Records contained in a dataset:
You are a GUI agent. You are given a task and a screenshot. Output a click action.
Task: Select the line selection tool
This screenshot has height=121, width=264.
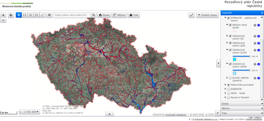click(43, 15)
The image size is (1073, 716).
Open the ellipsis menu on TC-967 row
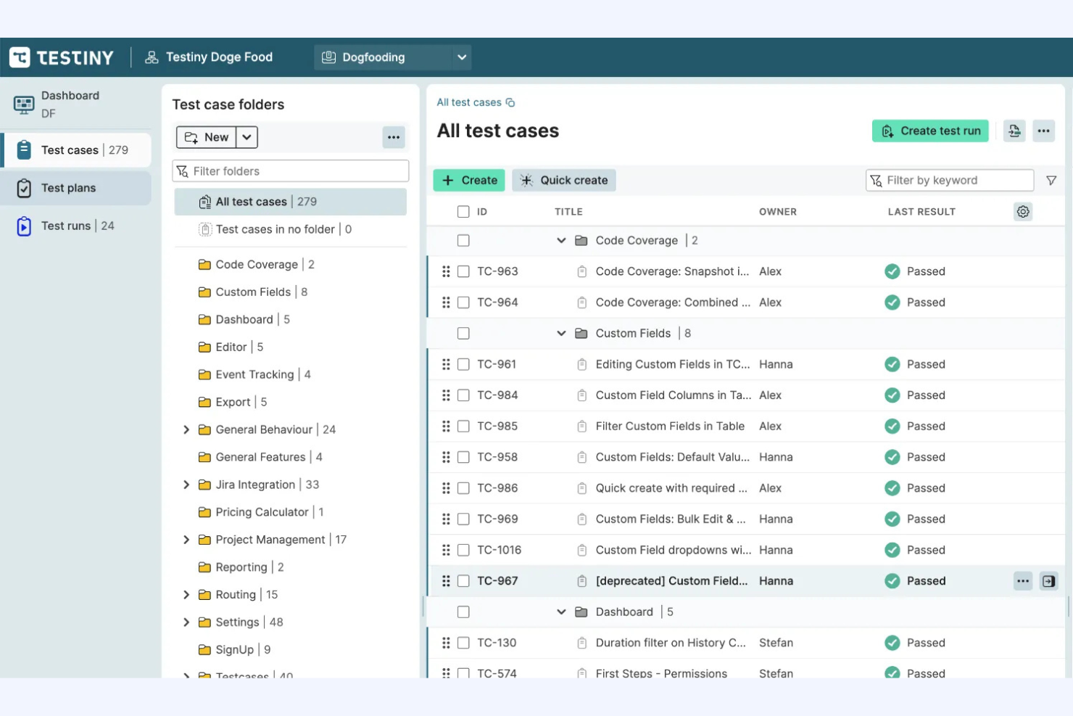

▶ ACTION ITEM
Leaving the pictures out, set down exactly the lines from the one with "Task: Select the line selection tool" through the end of the records.

▶ ANSWER SPACE
Task: Select the line selection tool
This screenshot has height=121, width=264.
click(43, 15)
The image size is (1073, 716).
Open the ellipsis menu on TC-967 row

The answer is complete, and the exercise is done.